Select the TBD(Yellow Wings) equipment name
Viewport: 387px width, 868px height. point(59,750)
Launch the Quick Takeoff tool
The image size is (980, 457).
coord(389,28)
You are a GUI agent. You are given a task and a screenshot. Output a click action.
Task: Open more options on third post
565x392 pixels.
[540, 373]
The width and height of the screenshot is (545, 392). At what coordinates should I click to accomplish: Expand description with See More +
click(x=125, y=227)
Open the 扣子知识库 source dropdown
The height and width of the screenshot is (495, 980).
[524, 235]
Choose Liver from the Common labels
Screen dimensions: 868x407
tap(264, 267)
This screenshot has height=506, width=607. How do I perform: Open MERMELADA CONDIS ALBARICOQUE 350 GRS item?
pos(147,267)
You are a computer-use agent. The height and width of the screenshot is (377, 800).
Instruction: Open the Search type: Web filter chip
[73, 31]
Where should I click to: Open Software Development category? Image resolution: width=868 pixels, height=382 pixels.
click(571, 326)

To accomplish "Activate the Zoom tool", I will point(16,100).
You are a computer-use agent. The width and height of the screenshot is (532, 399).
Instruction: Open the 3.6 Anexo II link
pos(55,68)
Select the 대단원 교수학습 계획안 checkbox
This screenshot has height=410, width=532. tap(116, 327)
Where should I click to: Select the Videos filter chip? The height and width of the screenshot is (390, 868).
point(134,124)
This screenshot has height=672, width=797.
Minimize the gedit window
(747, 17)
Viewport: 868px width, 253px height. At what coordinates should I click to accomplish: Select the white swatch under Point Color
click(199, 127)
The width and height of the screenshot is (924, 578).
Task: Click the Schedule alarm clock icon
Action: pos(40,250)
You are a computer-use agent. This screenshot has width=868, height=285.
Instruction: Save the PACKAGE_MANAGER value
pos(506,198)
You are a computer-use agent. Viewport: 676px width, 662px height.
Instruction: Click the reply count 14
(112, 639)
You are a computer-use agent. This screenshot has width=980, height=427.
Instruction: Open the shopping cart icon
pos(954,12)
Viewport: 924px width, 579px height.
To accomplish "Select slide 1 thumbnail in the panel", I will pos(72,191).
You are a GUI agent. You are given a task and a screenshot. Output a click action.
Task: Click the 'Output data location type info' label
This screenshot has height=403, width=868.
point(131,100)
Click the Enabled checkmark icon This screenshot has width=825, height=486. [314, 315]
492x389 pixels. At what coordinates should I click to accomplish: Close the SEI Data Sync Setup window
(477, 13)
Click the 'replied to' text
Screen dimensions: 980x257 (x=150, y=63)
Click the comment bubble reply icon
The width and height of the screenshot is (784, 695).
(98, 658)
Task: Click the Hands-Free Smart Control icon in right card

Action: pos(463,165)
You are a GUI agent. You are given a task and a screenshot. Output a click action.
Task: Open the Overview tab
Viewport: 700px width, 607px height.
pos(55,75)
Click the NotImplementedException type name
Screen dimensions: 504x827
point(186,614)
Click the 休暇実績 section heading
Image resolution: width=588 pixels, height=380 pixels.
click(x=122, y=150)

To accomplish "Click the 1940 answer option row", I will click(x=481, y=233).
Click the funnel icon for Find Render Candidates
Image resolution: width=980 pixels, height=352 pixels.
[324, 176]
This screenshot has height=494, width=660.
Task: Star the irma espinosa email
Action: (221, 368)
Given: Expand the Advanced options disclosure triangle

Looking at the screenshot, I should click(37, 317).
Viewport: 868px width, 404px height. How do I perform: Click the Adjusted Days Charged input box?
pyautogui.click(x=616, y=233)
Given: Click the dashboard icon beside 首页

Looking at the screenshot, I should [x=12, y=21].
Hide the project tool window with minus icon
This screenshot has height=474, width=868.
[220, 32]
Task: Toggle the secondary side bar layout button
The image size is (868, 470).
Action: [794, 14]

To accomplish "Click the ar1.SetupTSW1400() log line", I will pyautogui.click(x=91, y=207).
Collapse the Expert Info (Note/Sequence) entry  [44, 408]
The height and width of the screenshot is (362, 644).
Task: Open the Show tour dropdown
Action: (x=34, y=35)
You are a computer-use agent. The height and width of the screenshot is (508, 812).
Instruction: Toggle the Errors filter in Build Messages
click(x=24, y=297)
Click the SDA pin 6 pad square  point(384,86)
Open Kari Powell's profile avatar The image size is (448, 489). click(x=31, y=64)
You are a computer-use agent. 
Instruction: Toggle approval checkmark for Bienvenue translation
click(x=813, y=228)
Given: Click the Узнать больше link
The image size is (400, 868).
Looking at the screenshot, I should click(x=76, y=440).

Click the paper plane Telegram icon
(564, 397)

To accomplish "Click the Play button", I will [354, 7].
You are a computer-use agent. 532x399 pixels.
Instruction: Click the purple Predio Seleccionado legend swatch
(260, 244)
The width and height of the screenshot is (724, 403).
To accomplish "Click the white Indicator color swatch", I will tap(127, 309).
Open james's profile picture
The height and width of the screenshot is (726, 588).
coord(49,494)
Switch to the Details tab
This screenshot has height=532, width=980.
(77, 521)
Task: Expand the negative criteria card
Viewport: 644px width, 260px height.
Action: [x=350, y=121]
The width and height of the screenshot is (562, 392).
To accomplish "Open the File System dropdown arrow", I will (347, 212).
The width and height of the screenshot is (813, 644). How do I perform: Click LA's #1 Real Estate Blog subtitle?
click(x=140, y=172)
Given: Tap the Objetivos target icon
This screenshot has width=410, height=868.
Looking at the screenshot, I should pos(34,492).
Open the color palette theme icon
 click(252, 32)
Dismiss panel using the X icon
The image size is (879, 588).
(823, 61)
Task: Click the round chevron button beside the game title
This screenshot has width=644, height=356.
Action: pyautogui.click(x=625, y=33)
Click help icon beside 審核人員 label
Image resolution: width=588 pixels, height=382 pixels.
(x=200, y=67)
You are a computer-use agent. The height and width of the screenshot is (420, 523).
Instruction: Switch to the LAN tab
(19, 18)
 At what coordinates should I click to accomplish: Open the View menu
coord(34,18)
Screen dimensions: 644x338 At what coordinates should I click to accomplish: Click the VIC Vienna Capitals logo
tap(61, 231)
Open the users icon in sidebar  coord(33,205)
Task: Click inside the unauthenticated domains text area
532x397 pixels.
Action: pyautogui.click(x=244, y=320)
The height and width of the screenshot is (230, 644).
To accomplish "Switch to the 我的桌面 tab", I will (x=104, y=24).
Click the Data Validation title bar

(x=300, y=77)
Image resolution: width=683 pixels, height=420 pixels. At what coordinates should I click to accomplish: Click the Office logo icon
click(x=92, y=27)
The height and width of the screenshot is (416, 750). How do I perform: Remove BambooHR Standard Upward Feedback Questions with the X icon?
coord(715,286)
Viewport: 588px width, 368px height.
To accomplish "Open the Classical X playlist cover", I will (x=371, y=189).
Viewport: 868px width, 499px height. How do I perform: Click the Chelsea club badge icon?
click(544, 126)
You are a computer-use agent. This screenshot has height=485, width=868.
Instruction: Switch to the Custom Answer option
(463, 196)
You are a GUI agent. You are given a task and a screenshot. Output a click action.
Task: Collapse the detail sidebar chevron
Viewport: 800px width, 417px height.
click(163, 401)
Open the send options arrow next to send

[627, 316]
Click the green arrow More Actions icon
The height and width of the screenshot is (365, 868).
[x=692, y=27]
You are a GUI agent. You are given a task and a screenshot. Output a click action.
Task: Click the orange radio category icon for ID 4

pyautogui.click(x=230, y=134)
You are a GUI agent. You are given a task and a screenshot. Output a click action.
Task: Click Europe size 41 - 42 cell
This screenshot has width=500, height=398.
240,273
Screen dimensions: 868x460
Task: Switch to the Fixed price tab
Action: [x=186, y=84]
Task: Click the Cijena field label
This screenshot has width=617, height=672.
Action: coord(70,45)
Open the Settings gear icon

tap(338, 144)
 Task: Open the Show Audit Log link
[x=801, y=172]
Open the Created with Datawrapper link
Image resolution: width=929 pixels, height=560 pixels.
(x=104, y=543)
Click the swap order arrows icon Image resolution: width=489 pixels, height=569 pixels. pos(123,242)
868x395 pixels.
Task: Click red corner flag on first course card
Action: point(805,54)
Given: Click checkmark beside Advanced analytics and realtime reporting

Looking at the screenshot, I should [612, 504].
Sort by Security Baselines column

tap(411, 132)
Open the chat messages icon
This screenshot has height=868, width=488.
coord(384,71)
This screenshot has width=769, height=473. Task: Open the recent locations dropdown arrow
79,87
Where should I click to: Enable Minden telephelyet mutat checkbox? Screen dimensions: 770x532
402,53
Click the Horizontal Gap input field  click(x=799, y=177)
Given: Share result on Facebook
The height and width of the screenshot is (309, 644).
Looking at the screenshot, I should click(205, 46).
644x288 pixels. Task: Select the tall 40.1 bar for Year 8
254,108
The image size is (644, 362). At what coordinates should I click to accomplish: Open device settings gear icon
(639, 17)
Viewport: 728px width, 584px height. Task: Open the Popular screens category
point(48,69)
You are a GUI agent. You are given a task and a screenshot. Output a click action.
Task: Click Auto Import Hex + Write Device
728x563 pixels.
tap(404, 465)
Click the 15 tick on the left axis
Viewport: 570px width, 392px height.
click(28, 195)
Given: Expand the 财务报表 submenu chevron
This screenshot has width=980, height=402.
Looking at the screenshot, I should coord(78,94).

[Required action]
Everything above from the line containing "Task: Click the Hands-Free" down to the line containing "Click the 休暇実績 section heading" should be copied exactly, both end lines included, and nothing else.

[Your solution]
Task: Click the Hands-Free Smart Control icon in right card

Action: pos(463,165)
You are a GUI agent. You are given a task and a screenshot. Output a click action.
Task: Open the Overview tab
Viewport: 700px width, 607px height.
pos(55,75)
Click the NotImplementedException type name
Screen dimensions: 504x827
point(186,614)
Click the 休暇実績 section heading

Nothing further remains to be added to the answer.